Wrox Programmer Forums
Go Back   Wrox Programmer Forums > XML > XML
|
XML General XML discussions.
Welcome to the p2p.wrox.com Forums.

You are currently viewing the XML section of the Wrox Programmer to Programmer discussions. This is a community of software programmers and website developers including Wrox book authors and readers. New member registration was closed in 2019. New posts were shut off and the site was archived into this static format as of October 1, 2020. If you require technical support for a Wrox book please contact http://hub.wiley.com
 
Old August 26th, 2005, 09:11 AM
Banned
 
Join Date: Jul 2005
Posts: 317
Thanks: 0
Thanked 0 Times in 0 Posts
Default Opinions Wanted about XML Data Storage

I have a dilemna, and I thought that this forum could probably give me some good opinions.

My new site is being developed with this model: XML/XSLT/CSS/ASP.NET with some VB.NET scripting included.

I'm going to store links to internal web pages & external sites in XML docs. The external links are already located within one XML doc. I was thinking that I would create separate internal link pages for each directory of my site, for which there are 7.
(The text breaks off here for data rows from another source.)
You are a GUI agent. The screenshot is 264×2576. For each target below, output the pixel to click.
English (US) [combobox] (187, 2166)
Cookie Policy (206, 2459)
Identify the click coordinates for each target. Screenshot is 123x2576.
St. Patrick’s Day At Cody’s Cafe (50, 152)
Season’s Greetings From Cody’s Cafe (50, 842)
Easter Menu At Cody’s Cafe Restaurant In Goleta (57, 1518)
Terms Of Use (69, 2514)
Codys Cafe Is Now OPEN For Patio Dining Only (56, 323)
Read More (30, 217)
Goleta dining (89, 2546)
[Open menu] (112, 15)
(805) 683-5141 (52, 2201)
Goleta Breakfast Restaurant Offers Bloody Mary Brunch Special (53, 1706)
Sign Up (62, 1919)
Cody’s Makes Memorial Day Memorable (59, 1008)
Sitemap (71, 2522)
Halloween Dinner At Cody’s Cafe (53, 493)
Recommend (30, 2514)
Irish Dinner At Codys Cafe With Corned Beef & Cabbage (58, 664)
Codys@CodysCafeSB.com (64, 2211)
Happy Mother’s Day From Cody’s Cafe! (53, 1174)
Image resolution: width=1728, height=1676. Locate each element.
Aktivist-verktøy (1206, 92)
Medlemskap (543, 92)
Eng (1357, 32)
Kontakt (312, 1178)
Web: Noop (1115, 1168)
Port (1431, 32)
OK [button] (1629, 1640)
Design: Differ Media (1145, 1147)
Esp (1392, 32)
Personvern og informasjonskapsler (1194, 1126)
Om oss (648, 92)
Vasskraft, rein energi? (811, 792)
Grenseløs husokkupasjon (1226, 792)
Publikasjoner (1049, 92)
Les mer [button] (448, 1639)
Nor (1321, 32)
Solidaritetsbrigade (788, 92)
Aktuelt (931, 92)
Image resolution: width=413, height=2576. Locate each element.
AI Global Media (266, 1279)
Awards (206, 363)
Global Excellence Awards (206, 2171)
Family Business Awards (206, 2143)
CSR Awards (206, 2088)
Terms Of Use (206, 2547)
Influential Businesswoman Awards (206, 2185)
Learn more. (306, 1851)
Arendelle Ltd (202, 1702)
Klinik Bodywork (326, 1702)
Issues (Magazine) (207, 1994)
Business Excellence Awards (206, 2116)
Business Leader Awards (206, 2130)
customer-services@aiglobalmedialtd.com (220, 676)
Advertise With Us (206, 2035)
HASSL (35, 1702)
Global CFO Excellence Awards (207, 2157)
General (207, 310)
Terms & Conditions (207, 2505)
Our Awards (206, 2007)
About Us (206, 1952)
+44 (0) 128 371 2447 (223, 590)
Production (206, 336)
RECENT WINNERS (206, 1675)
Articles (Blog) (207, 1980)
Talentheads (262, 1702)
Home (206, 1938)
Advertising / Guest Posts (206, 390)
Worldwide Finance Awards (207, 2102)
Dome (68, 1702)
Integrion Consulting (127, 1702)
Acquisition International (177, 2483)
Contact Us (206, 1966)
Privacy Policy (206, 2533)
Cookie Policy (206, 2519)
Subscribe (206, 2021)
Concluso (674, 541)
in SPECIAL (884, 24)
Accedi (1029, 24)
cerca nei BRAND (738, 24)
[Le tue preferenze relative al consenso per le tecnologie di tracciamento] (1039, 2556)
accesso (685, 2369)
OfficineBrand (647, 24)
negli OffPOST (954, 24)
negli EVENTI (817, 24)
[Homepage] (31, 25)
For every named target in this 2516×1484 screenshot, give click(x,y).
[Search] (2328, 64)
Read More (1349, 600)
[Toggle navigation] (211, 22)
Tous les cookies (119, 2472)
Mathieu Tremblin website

I then pull that document into an XSL stylesheet that's going to be transformed with another XML doc's data, like this:
<xsl:variable name="internal_links" select="document('http://SERVER/DIRECTORY/docs/xml/internal_links.xml')" />
So my questions are:
1) Would it be more efficient to store all of our site's internal links within one XML doc, or several XML docs for each directory?

2) When another XML doc is called using the document() method, is that full document loaded into the page? Or is only the data that's called from the stylesheet actually loaded?

Thanks for any input.

P.S. These are the pros & cons that I have for each stup so far:

Pro's
- simplicity of use throughout site, due to less of a possibility for duplication

Con's
- filesize may be too big
- could be disorganization due to the amount of entries

KWilliams
 
Old August 27th, 2005, 04:06 AM
joefawcett's Avatar
Wrox Author
 
Join Date: Jun 2003
Posts: 3,074
Thanks: 1
Thanked 38 Times in 37 Posts
Default

In my opinion the main things to consider are
  • The size of the document(s). This is the big factor as creating a DOM uses roughly three to four times the amount of memory as the file's actual size.
  • Can you cache the DOM for re-use by different users? If so one big document may well be better given the first point. If you need to give each user a separate copy then the smaller the better.
  • It is easier to manage one file rather than many.
So unless the site has an exceptional number of internal links then one document sounds better.

Regarding the document function the whole document is loaded into memory, it has to be really to verify it is well formed and to allow searches.

--

Joe (Microsoft MVP - XML)
 
Old August 29th, 2005, 08:36 AM
Banned
 
Join Date: Jul 2005
Posts: 317
Thanks: 0
Thanked 0 Times in 0 Posts
Default

Hi Joe,

Thanks for your reply:
Quote:
quote:In my opinion the main things to consider are
    * The size of the document(s). This is the big factor as creating a DOM uses roughly three to four times the amount of memory as the file's actual size.
    * Can you cache the DOM for re-use by different users? If so one big document may well be better given the first point. If you need to give each user a separate copy then the smaller the better.
    * It is easier to manage one file rather than many.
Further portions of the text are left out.